Dans ce moulin, pendant plus de trois siècles, des générations de papetiers ont fabriqué à la main des feuilles de papier chiffon “Carré fin” pour les imprimeurs parisiens. Le matériel utilisé à l’époque a disparu au profit du matériel de type préindustriel installé au cours du XIXème siècle, mais les papetiers d’aujourd’hui, à travers les gestes séculaires de leurs lointains prédécesseurs, font revivre la naissance de la feuille de papier devant un public toujours très attentif. Les neuf piles aux trente-six maillets en bois qui ont transformé pendant si longtemps les vieux chiffons de chanvre ou de lin en pâte à papier, sont aujourd’hui expliquées à travers une maquette. Et comme au XVIème siècle, le papetier plonge la “forme” dans la cuve récemment installée. Simplement l’inox a remplacé le cuivre, et la résistance chauffante, le foyer à braises incandescentes. Les feuilles ainsi créées sont couchées entre deux feutres puis pressées avant d’être mises au séchoir pendant environ deux jours. Velin ou vergé, avec ou sans filigrane, ce papier est destiné, pour une grande partie, à l’imprimerie du moulin. Il est aussi apprécié par les amateurs de beaux papiers, pour l’aquarelle, la gravure, la calligraphie ou de multiples autres usages. Différents formats et grammages sont créés au gré du génie inventif des papetiers, et réalisés en utilisant les techniques anciennes transmises aux jeunes générations.

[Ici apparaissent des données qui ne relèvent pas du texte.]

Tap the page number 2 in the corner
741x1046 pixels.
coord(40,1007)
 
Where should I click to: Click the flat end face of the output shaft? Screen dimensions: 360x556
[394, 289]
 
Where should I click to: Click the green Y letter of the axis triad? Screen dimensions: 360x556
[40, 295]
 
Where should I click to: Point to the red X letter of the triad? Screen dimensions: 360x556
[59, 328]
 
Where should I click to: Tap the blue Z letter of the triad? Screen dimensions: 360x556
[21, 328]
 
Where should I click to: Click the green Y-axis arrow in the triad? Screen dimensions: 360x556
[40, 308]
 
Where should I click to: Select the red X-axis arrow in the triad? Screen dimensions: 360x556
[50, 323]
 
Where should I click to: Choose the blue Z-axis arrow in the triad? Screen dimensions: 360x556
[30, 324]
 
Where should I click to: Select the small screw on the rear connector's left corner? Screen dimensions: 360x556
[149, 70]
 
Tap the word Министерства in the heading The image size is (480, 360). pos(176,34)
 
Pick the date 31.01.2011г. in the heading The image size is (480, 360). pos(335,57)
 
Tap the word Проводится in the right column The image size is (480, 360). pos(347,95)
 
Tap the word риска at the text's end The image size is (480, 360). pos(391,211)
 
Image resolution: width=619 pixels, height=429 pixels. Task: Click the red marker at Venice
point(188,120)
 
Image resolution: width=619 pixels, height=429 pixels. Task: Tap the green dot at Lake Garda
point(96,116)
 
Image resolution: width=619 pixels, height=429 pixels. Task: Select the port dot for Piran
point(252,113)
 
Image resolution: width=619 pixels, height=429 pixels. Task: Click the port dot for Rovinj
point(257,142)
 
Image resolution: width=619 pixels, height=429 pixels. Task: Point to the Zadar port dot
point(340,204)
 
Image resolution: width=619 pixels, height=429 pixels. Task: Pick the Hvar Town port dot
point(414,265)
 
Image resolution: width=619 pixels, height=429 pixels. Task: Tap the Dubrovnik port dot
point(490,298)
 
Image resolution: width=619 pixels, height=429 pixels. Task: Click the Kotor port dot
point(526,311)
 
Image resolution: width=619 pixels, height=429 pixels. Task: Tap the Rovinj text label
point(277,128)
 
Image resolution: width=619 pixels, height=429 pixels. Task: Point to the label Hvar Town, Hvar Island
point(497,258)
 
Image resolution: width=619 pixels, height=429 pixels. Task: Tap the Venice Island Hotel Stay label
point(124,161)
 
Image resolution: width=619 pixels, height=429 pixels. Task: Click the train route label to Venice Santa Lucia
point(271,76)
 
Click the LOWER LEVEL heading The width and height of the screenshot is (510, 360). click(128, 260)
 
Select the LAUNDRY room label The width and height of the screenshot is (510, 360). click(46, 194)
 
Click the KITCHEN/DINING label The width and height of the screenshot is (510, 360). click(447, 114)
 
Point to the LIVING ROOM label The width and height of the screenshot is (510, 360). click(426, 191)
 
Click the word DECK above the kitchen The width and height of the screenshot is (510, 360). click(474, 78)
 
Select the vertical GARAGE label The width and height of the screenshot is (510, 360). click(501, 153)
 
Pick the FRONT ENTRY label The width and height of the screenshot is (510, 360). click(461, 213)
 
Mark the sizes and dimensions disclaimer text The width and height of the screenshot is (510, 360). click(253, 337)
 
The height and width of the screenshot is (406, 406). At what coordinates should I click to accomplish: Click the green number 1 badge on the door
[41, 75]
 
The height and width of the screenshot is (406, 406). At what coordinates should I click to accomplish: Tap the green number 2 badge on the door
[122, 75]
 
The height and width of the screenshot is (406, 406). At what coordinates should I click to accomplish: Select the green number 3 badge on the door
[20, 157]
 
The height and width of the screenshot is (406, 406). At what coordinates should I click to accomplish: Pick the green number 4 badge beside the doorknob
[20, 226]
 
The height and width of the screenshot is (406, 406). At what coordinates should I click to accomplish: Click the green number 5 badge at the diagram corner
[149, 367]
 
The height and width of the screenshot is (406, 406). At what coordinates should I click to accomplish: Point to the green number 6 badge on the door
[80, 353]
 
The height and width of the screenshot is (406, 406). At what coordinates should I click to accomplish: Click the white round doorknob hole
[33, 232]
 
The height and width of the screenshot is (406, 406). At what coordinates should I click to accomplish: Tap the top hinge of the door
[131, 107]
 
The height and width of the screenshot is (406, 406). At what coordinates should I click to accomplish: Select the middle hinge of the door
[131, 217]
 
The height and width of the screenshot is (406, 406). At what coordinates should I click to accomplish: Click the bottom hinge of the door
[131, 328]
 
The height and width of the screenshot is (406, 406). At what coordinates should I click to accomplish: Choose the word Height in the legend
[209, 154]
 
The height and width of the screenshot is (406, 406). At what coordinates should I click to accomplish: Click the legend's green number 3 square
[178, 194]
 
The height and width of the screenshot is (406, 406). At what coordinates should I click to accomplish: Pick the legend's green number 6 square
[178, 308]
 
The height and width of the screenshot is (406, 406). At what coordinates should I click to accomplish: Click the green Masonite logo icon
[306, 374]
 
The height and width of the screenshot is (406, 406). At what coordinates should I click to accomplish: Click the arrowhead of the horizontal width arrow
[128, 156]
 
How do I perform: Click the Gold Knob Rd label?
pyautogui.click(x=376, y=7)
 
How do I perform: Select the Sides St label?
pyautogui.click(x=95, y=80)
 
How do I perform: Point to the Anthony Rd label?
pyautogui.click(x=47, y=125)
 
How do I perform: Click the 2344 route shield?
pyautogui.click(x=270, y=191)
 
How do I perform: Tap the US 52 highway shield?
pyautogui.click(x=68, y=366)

Après 1850, en pleine révolution industrielle, le Moulin du Got doit pour survivre s’adapter aux nouvelles  techniques et à la nouvelle production locale : le papier paille. La pile hollandaise et les deux meules en granit  emplacent les piles à maillets pour transformer la paille de seigle en pâte à papier. La machine à papier à “forme ronde” succède vers 1875 à “la forme” du travail à la main, et la production s’accroît. Papier d’emballage fort apprécié des bouchers mais aussi des quincailliers, sa fabrication disparaît peu à peu au milieu du XXème siècle. Ce matériel datant de l’âge préindustriel, après la Seconde Guerre Mondiale, est adapté à une nouvelle fabrication utilisant les vieux papiers recyclés : le carton à l’enrouleuse. Ces feuilles de carton plus connues sous le nom de “carton bouilli” servent alors principalement à l’emboutissage des jouets : chevaux à bascule ou chevaux de manège, têtes de poupées, masques… Seul ce type de carton pouvait convenir à ce genre d’articles. Grâce au glissement des couches de papier mince qui le composent, il pouvait subir des emboutissages très importants.

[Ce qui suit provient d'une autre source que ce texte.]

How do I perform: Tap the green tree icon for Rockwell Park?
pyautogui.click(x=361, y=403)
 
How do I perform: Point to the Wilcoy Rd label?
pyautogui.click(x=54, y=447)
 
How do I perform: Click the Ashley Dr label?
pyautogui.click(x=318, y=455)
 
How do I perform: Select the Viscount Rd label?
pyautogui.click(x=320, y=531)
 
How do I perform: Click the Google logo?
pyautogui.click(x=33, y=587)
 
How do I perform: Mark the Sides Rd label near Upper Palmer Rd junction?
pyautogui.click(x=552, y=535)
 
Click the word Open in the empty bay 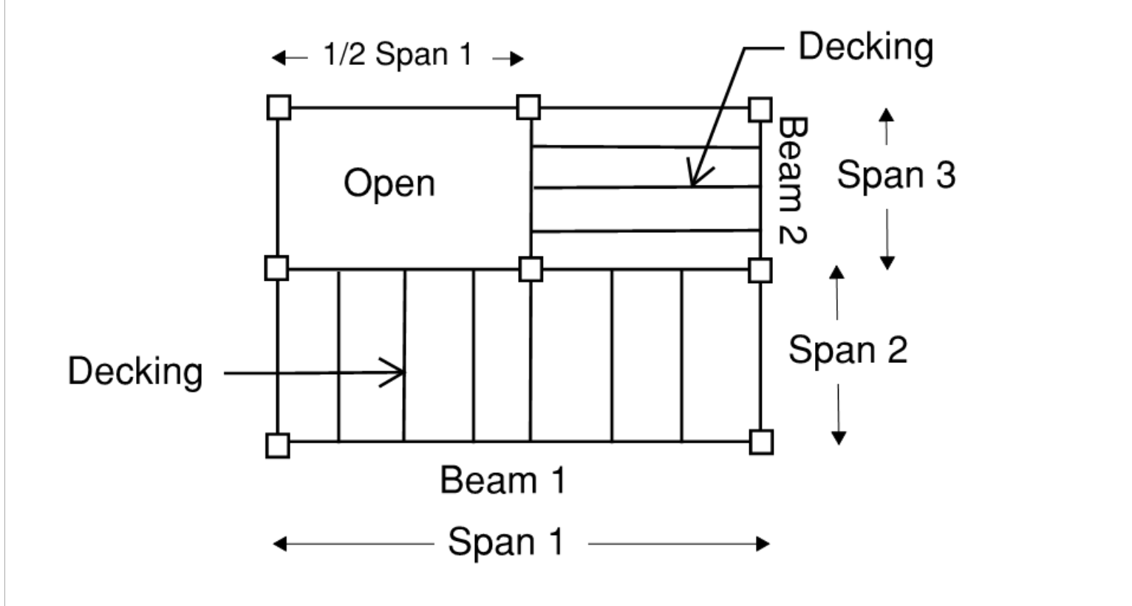[x=389, y=183]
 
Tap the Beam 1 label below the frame [x=502, y=480]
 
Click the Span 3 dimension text [x=896, y=175]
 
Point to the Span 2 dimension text [x=847, y=349]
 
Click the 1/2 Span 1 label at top [x=398, y=55]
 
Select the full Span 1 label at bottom [x=505, y=542]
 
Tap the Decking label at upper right [x=865, y=47]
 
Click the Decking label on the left [x=135, y=371]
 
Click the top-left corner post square [x=279, y=107]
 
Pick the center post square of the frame [x=531, y=269]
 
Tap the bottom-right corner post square [x=761, y=442]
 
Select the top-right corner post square [x=760, y=109]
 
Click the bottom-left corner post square [x=277, y=446]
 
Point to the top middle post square [x=528, y=107]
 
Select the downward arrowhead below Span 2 [x=838, y=439]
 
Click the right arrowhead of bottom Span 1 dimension [x=764, y=545]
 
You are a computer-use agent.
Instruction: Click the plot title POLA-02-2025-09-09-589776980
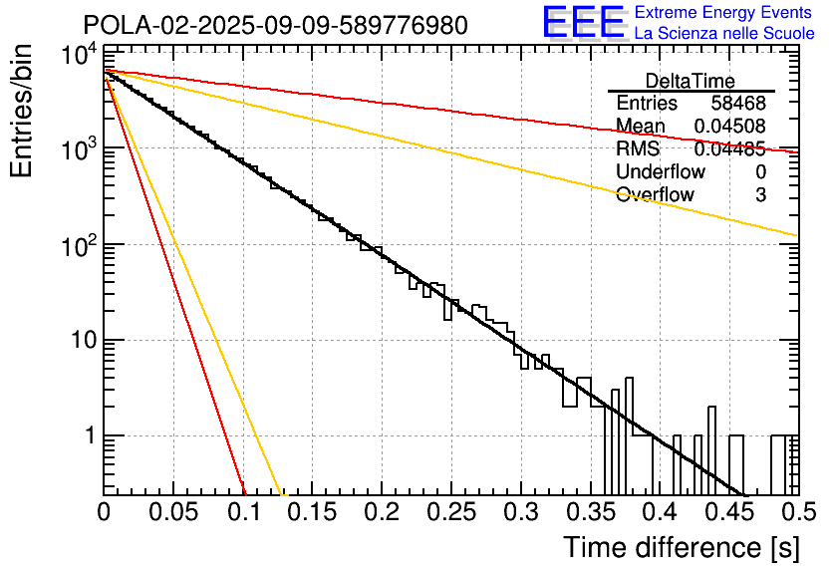point(274,25)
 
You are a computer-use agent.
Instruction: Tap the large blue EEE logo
point(583,23)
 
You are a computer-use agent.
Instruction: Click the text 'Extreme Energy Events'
point(724,13)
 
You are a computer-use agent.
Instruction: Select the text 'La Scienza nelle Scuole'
point(724,33)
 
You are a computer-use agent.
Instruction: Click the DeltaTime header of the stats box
point(691,81)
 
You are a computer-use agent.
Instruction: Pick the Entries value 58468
point(738,103)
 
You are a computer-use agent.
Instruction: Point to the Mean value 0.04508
point(730,126)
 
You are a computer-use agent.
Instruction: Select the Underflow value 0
point(760,171)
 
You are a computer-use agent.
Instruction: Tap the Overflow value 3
point(760,194)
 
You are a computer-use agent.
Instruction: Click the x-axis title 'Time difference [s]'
point(680,547)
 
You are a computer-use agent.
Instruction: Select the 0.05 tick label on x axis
point(173,513)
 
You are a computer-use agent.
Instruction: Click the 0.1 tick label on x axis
point(242,513)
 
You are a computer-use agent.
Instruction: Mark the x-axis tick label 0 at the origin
point(105,513)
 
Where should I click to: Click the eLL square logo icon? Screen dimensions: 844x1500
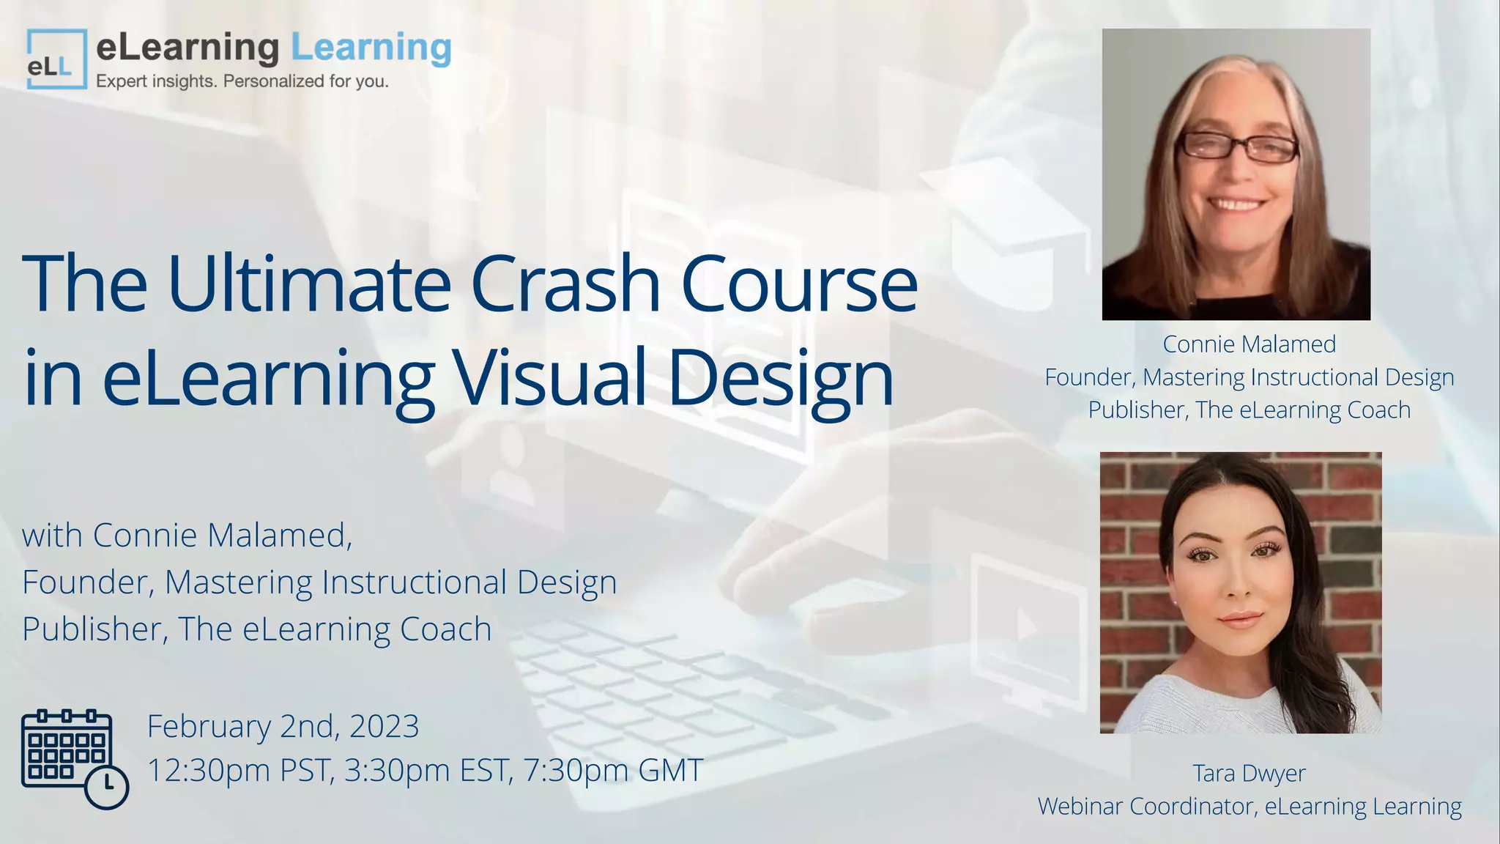pos(56,59)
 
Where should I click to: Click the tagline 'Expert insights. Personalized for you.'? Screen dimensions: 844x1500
pos(242,81)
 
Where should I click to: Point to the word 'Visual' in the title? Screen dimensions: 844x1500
pos(549,377)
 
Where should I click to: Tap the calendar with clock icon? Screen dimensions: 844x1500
pos(74,759)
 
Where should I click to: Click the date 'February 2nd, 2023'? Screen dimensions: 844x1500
pos(283,726)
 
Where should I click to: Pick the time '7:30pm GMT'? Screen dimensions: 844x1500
pos(614,770)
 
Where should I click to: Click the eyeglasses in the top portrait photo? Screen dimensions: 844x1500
pos(1237,147)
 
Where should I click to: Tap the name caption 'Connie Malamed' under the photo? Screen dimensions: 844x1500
pos(1250,344)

Cette chaîne de fabrication préindustrielle n’a pas quitté le moulin depuis son installation. Son fonctionnement aujourd’hui, comme au XIXème siècle, est l’une des spécificités importantes du Moulin du Got. Les meules en granit tournent à nouveau après plus de cinquante ans de sommeil. La pile hollandaise, des années 1860, avec son cylindre aux multiples couteaux d’acier, permet de préparer la pâte “pur chiffon” à partir des fibres de chanvre, de lin et de coton. Mille troiscent litres de pâte raffinée sont ainsi produits régulièrement pour alimenter la cuve ou la machine. Les circuits de pâte sont refaits à neuf. De cette “petite” machine à papier remise en marche malgré son grand âge, le papetier sort de grandes feuilles de carton-chiffon, dont il adapte l’épaisseur à la demande. Bruts, ces cartons sont utilisés par les artistes au gré de leur fantaisie ; dans l’imprimerie, ils servent de support aux lithographies ou aux gaufrages d’art.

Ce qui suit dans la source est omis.